Turbulent flows posses broadband, power-law spectra in which multiscale interactions couple high-wavenumber fluctuations to large-scale dynamics. Although diffusion-based generative models offer a principled probabilistic forecasting framework, we show that standard DDPMs induce a fundamental \emph{spectral collapse}: a Fourier-space analysis of the forward SDE reveals a closed-form, mode-wise signal-to-noise ratio (SNR) that decays monotonically in wavenumber, $|k|$ for spectra $S(k)\!\propto\!|k|^{-λ}$, rendering high-wavenumber modes indistinguishable from noise and producing an intrinsic spectral bias. We reinterpret the noise schedule as a spectral regularizer and introduce power-law schedules $β(τ)\!\propto\!τ^γ$ that preserve fine-scale structure deeper into diffusion time, along with \emph{Lazy Diffusion}, a one-step distillation method that leverages the learned score geometry to bypass long reverse-time trajectories and prevent high-$k$ degradation. Applied to high-Reynolds-number 2D Kolmogorov turbulence and $1/12^\circ$ Gulf of Mexico ocean reanalysis, these methods resolve spectral collapse, stabilize long-horizon autoregression, and restore physically realistic inertial-range scaling. Together, they show that naïve Gaussian scheduling is structurally incompatible with power-law physics and that physics-aware diffusion processes can yield accurate, efficient, and fully probabilistic surrogates for multiscale dynamical systems.

Figures (9)

• Figure 1: Schematic of the diffusion model and the lazy diffusion distillation.
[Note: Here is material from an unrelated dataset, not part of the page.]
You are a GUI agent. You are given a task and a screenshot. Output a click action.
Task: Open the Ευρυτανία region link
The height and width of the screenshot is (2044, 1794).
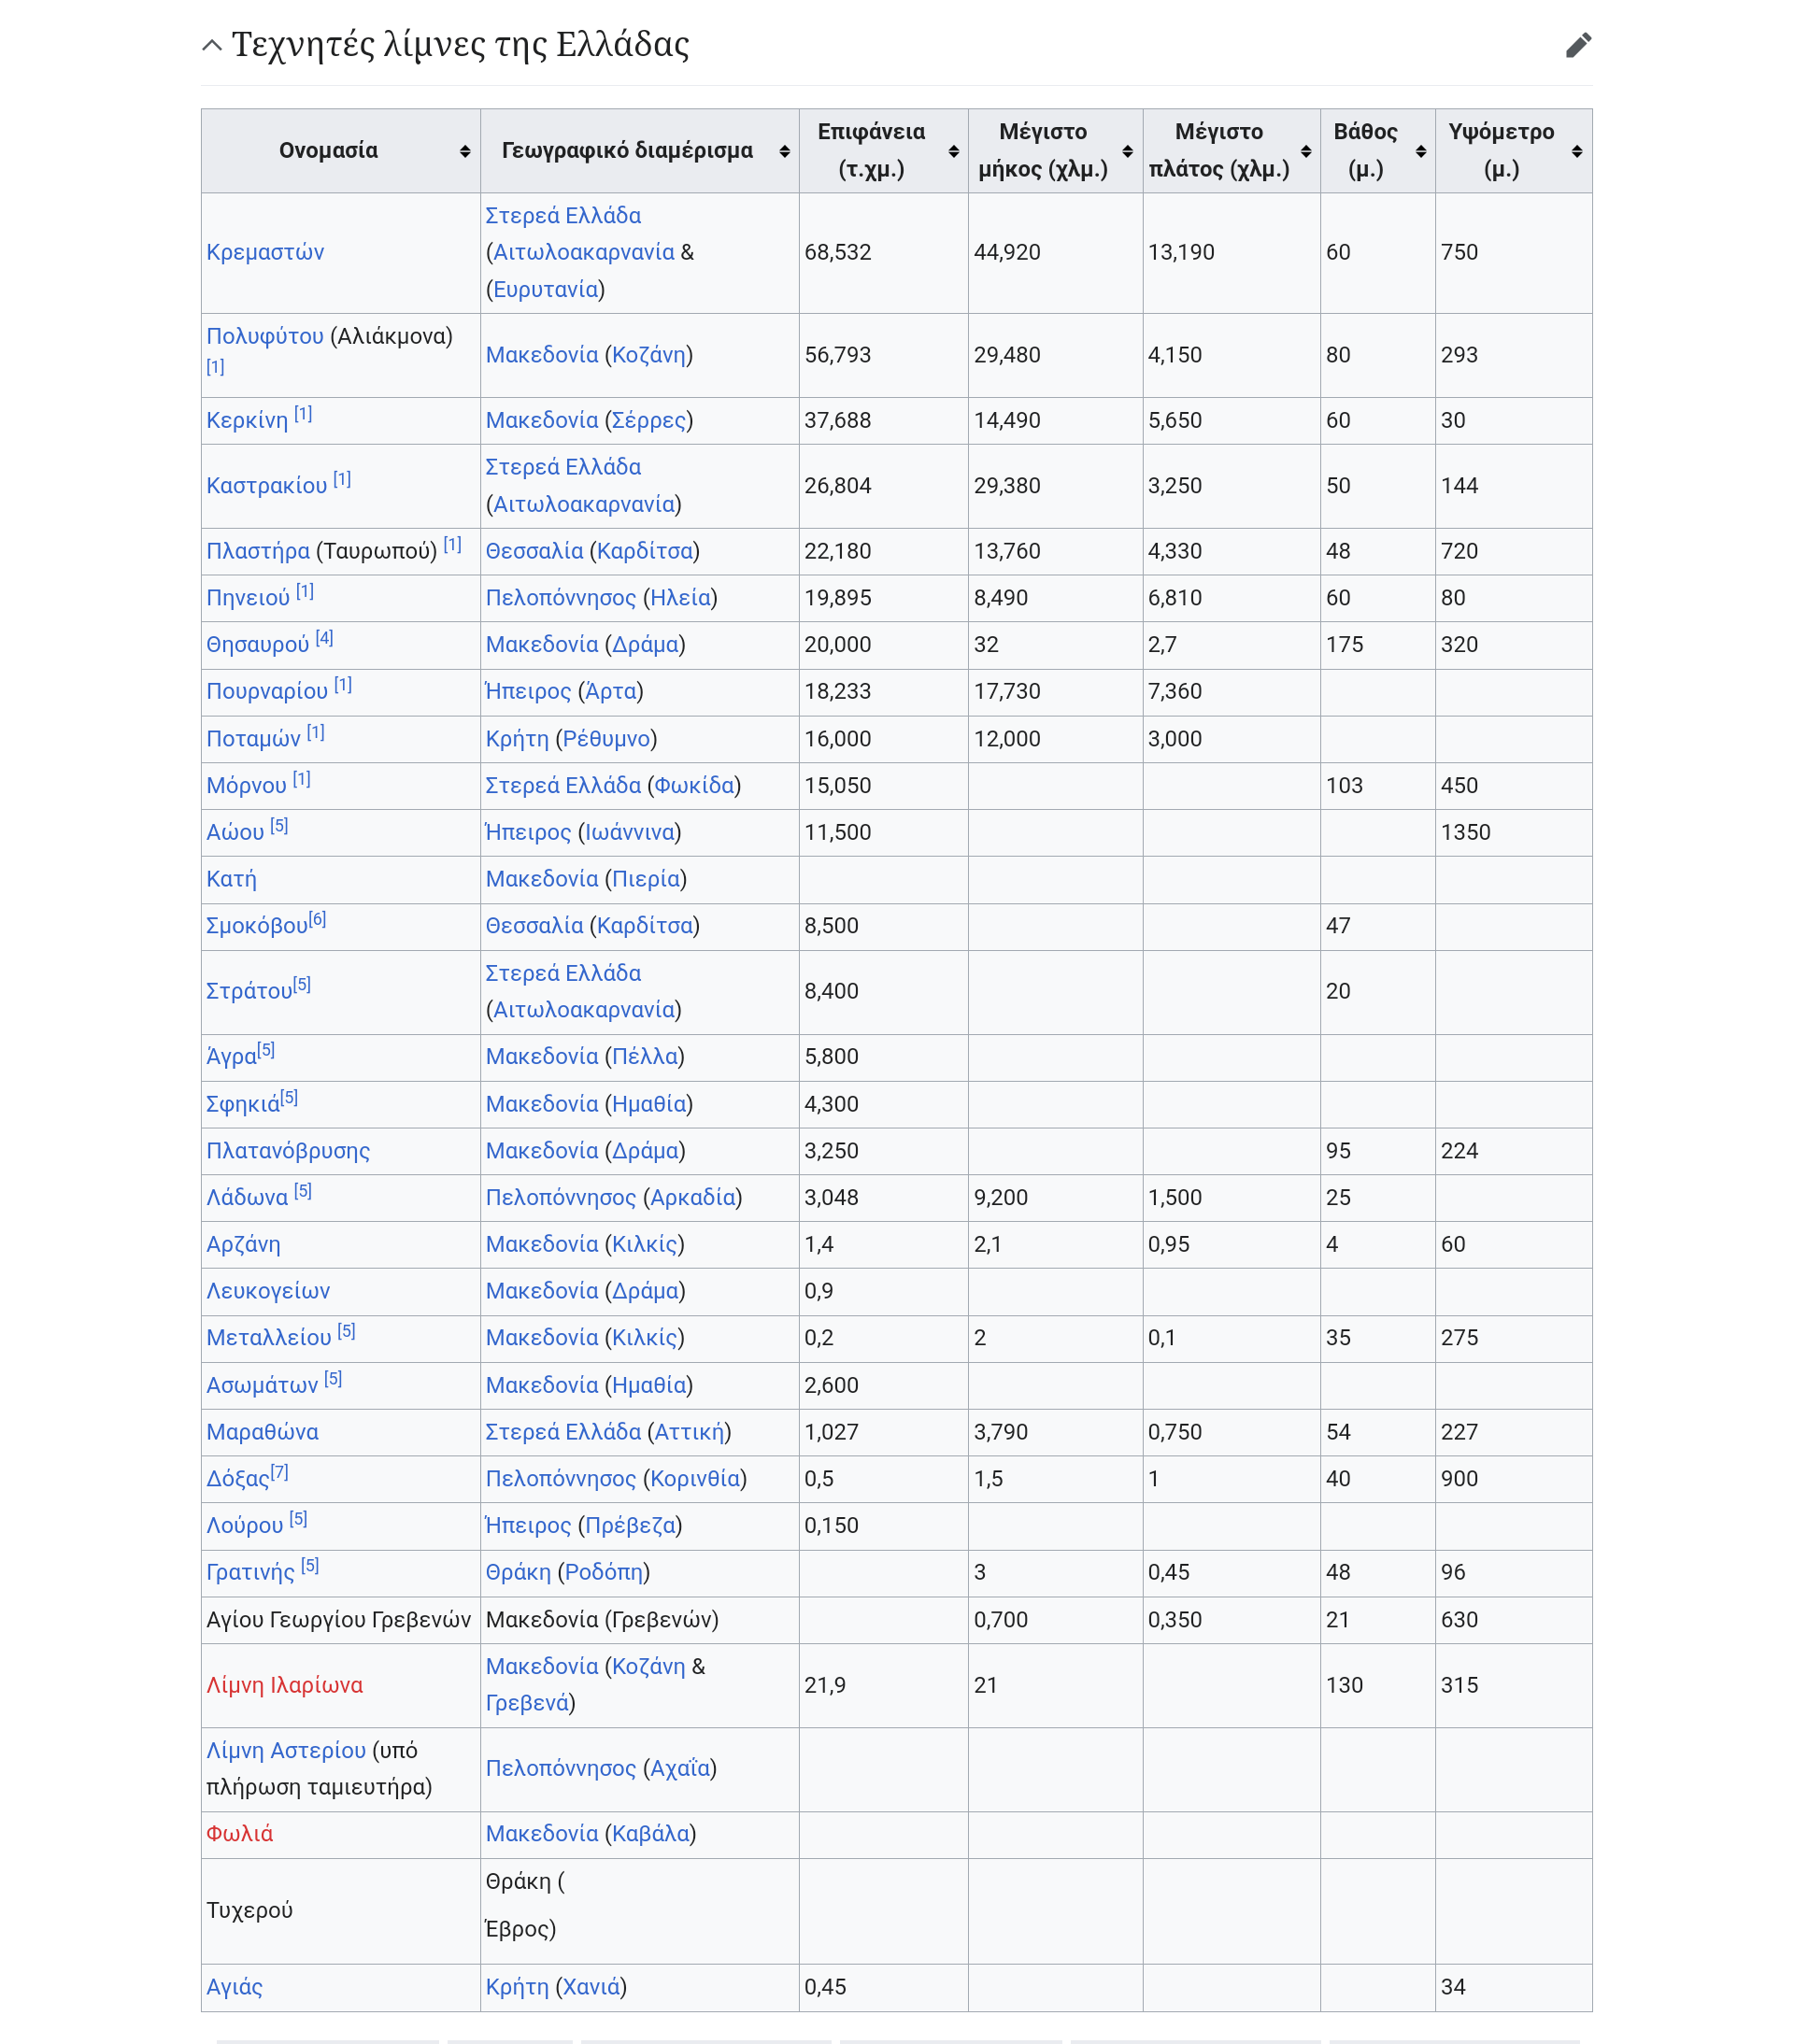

• Figure 2: Signal to Noise Ratio for low, medium, and high k frequency bands for a power law adopting signal using different power values $\gamma$. SNR = 0 represents the white noise floor of the DDPM process.
• Figure 3: Autoregressive evolution of vorticity fields in System 1. Snapshots shown at $t = \{1, 100, 500, 1000, 2000\}$ timesteps ($t=20\Delta t_{DNS}$) for the ground truth, linear‐schedule DDPM, the power‐schedule model with $\gamma = 5.0$, and its lazy‐diffusion variant.
• Figure 4: Quantitative evaluation metrics over 2000-timestep autoregressive rollouts for linear ($\gamma = 1$ ) DDPM, $\gamma = 5.0$ power schedule, and Lazy retraining ($\gamma = 5.0$). Row 1 shows Relative RMSE at each timestep. Row 2 Shows the total histogram of of vorticity values over all autoregression times. Row 3 shows the latitudinal spectrum averaged over the rollout. Row 4 shows the turbulent kinetic energy (TKE) spectra averaged over the whole rollout.
• Figure 5: Power schedule analysis and spectral performance. (a) Relative spectral error as a function of power exponent $\gamma$, showing optimal performance at $\gamma = 5.0$ and catastrophic failure above $\gamma = 6.0$. Orange triangles indicate lazy diffusion retraining. (b) Signal-to-noise ratio evolution, $\alpha(\tau)$, for different power schedules, with higher $\gamma$ delaying noise injection. (c) Time-averaged latitudinal spectra of vorticity. (d) TKE spectra for all models demonstrate that appropriate power scheduling recovers high-wavenumber dynamics.